She glances down at an open box. “And you have someone’s underwear.”
I sigh and sit down on a crate. “That’s about all I have.”


“You have tons of boxes you haven’t opened. Once you get them to your house you’ll be better. David said he could bring them to you tomorrow.” This means renting a U-Haul I no longer have the money for.


“Actually, thank you, but I did that one-dollar one-month rental deal, so I have time. I want to go through everything I can here.”


“Are you sure? I mean, it’s easier to sell from your place. You can list things on eBay and Craigslist, or even have a garage sale since you have an apartment that has one. I wish I did.”


“I’m good for now, but thanks.”


“If you’re sure.” Her eyes twinkle and she holds up the leather-bound book again. “Back to the journal.” She opens the book and starts to read. “’I will remember tonight forever. Only my hands were bound and I stood in the middle of the room. He was naked and commanding, and it is in those moments that I would do anything to please that man.’”


“Stop!” I say, and push to my feet. “Stop reading. You can’t read that. It’s her private life.”


Laughter bubbles from Ella’s lips and she stands as well. “It’s the new edition to date night with David.” She glances at her watch. “I need to go clean up before he picks me up. You leaving?”

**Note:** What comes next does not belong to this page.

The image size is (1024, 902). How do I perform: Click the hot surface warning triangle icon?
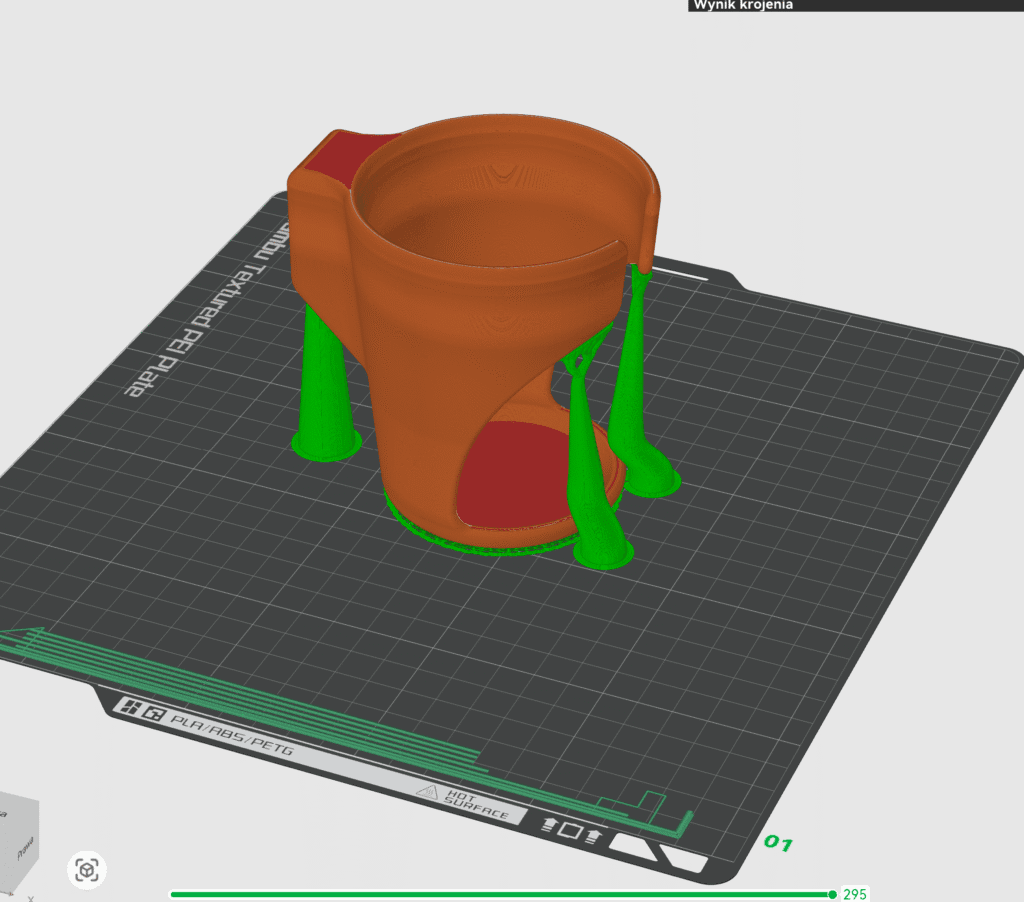(429, 793)
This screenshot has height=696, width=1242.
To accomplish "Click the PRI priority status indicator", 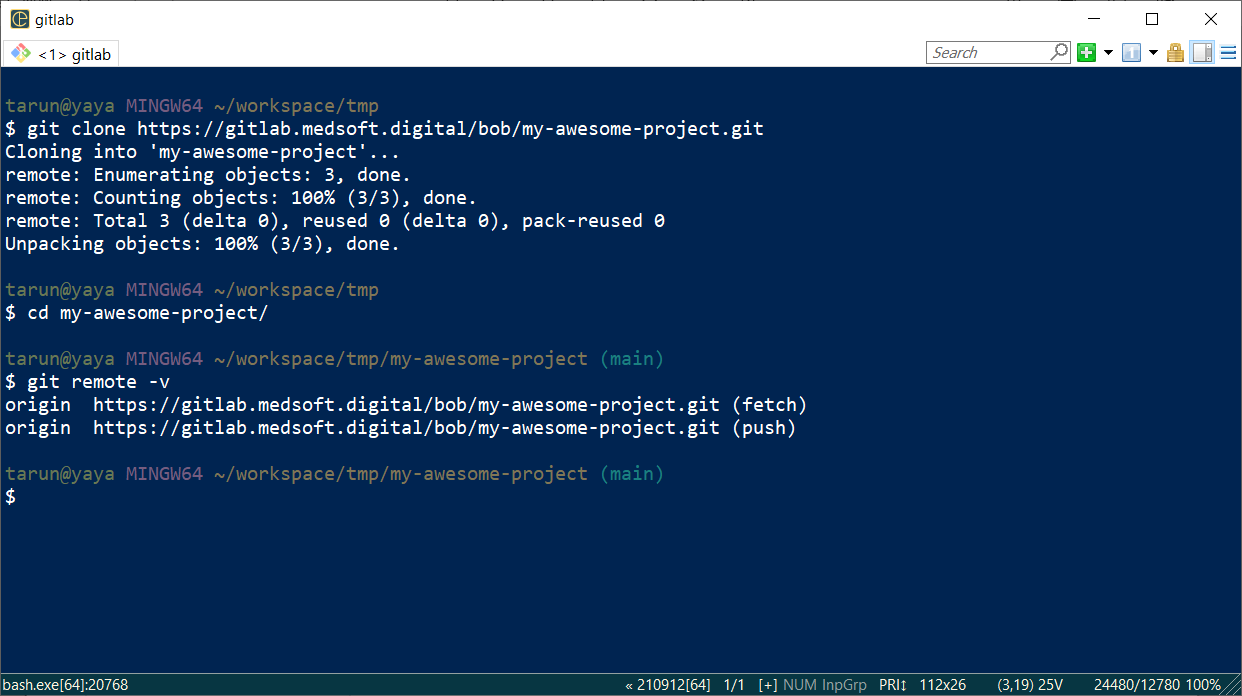I will pos(892,685).
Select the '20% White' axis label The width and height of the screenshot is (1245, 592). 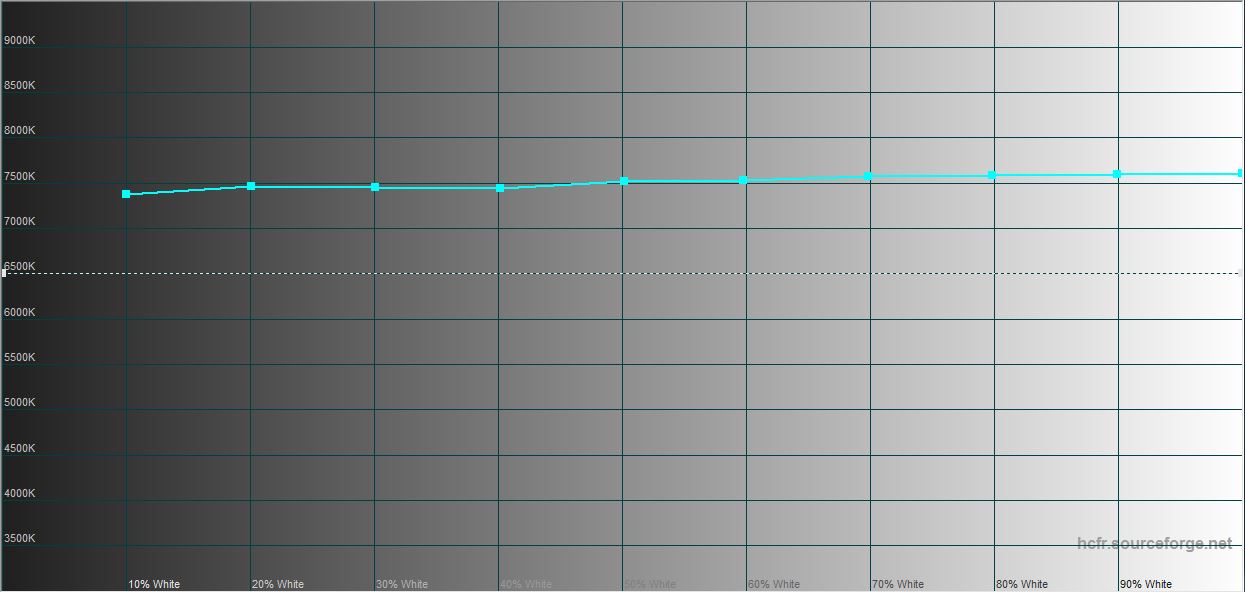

I shake my head. “I’m staying.”


“It’s getting dark.”


“It’s a lighted indoor facility and I’m sure it has cameras. I’m fine.”


Her brows pucker. “I don’t like leaving you.”


“I’m fine. Go enjoy your hot doctor. I’m going to enjoy”—I smile and motion to the box beside her—“underwear.”


She laughs. “I’m sure there’s more than underwear in here to find. Don’t forget to look inside all the books. You know people hide things in books.” She holds up the journal. “That’s how I found this little jewel.”


That is worth no money, I think, but don’t say. “Go have a good night.”


“I’ll call you tomorrow and see what great things you discovered.”


“That sounds good.” We hug and I watched her depart before turning and heading toward a box of paperwork I’d seen. I need to return it to the front but I have to go through it first and make sure I’m not getting rid of anything important.


Two hours later, I’ve gone through every book, file, and stack of papers I can find, and decided this is a waste of time. I stuff some loose pages into a box when a plastic sleeve the size of a bookmark falls from between papers I swear I’ve already checked. I reach down and grab it and frown at the tiny key and the folded piece of paper stuffed inside.


I snatch a pencil from the box and work the paper out and unfold it to find a purchase order for a locker at the bus station. Why would you keep something at a bus station that could be here, in this unit? It makes no sense.


A few minutes later, I step into the vacant hallway of the building, and the overhead light flickers, clearly ready to burn out, eerie silence surrounding me. I set the box of paperwork I intend to drop by the office on the floor, and hang on to the plastic sleeve with the key I can’t seem to stop obsessing over.
Slamming the door shut, I quickly try to shove the lock closed. The steel bar won’t pop into place and as I struggle I drop the plastic sleeve.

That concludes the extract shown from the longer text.